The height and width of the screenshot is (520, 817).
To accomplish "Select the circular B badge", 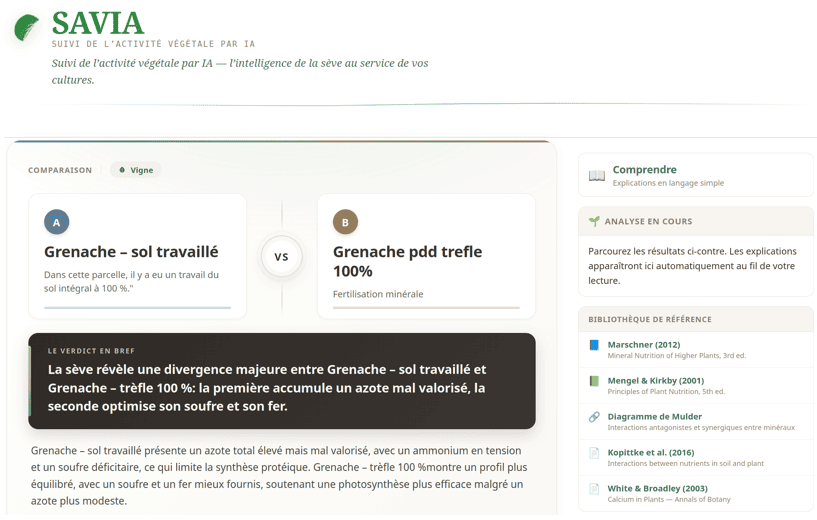I will click(345, 222).
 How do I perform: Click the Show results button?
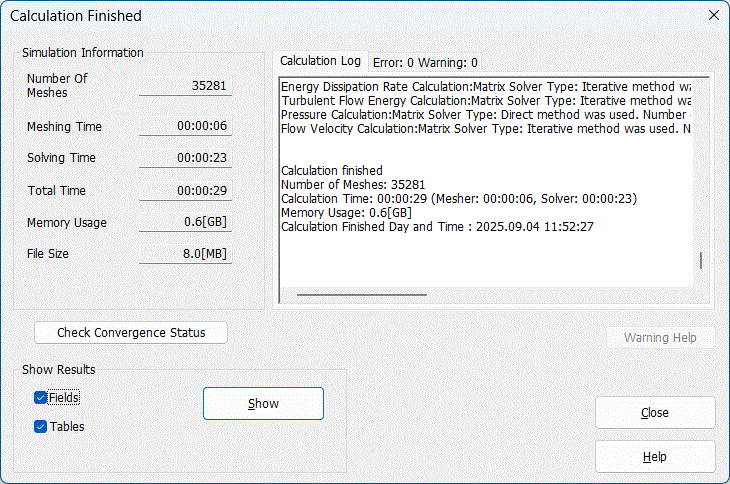pos(263,403)
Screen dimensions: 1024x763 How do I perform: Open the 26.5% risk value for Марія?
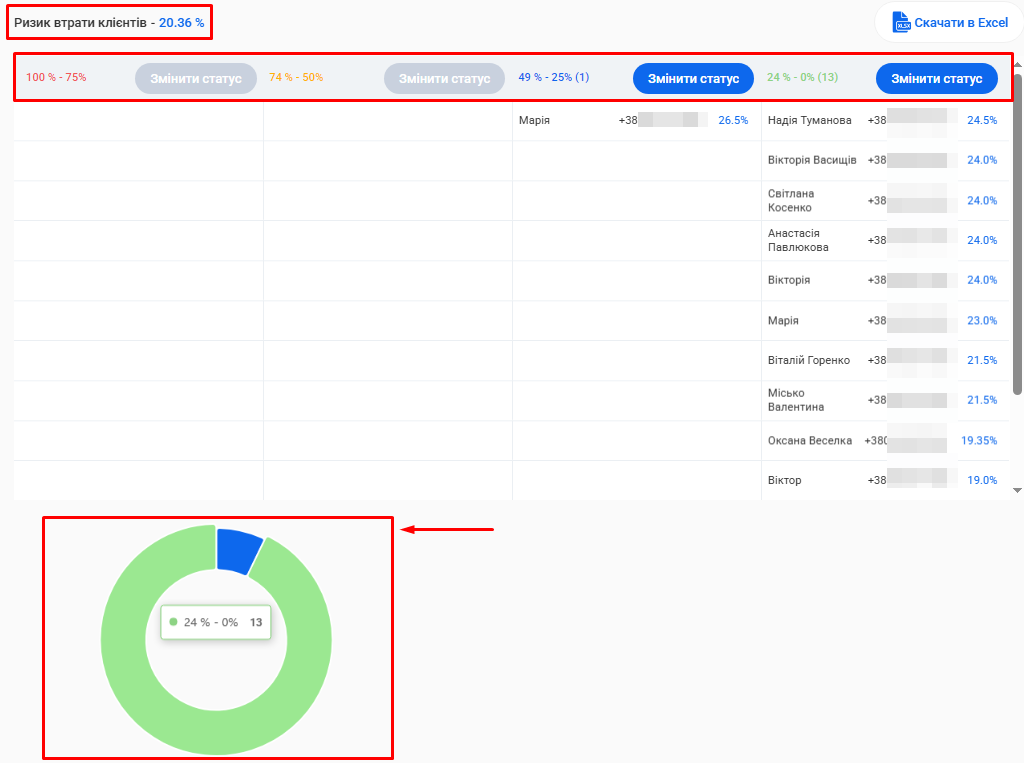[x=732, y=121]
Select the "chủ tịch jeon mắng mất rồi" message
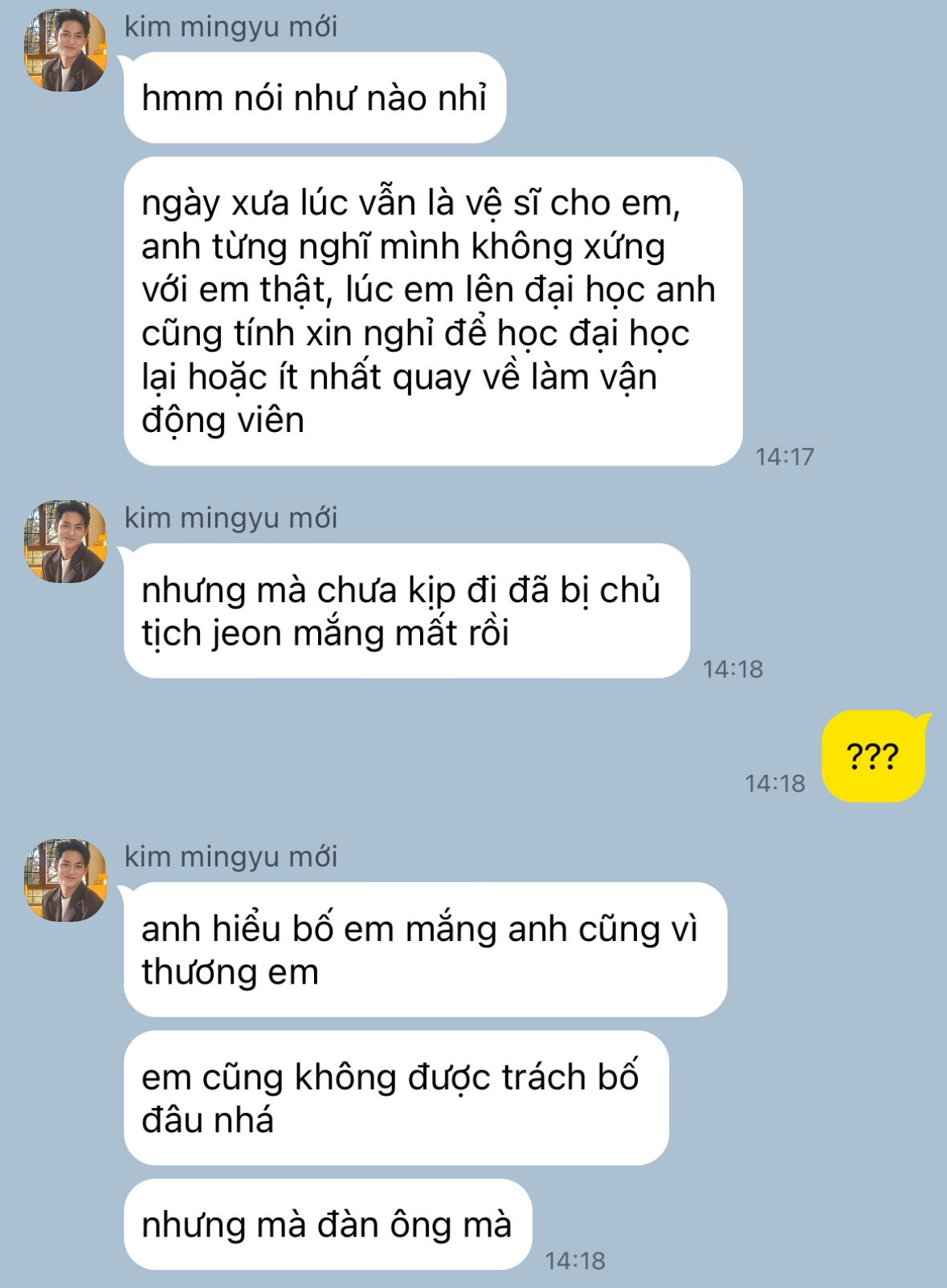This screenshot has width=947, height=1288. (406, 611)
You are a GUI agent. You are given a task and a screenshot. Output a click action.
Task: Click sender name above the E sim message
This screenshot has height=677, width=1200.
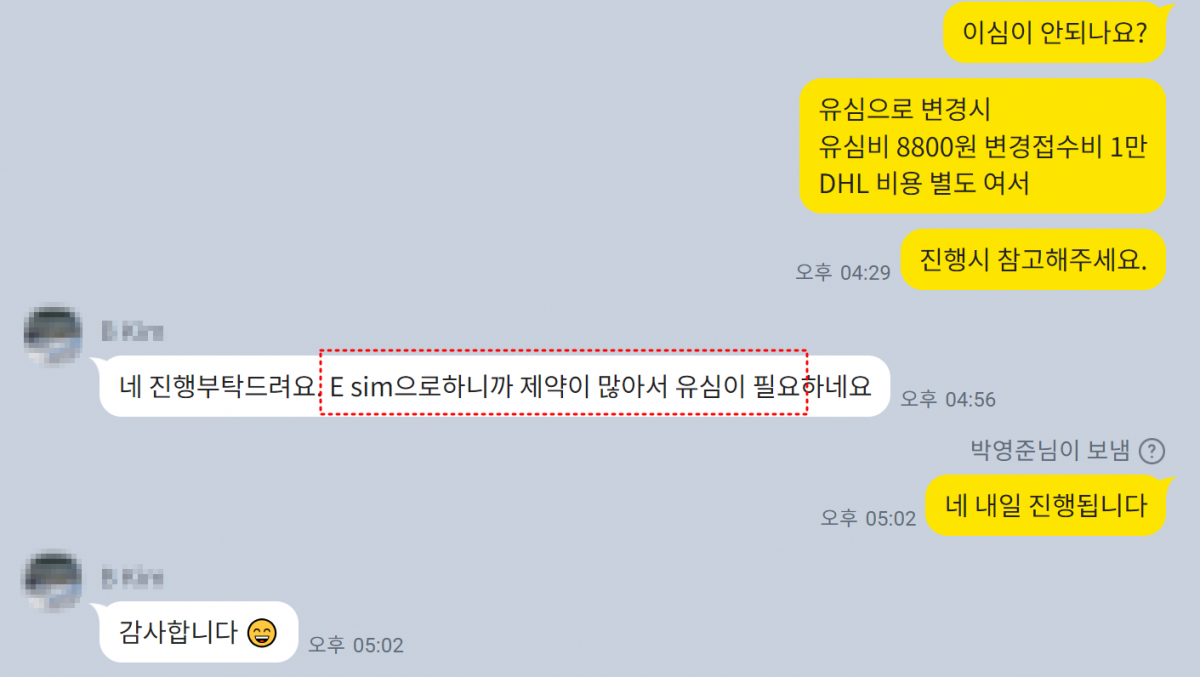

◇ ◇ ◇ ◇ ◇ ◇ ◇

What this task involves — The line containing "tịch jeon mắng" and every line after it, through the end of the material above, are to be printed exactly; no pictures belong in the output.

Exercise response —
Select the "chủ tịch jeon mắng mất rồi" message
This screenshot has width=947, height=1288. (406, 611)
You are a GUI agent. You are given a task and a screenshot. Output a click action.
Task: Click sender name above the E sim message
This screenshot has height=677, width=1200.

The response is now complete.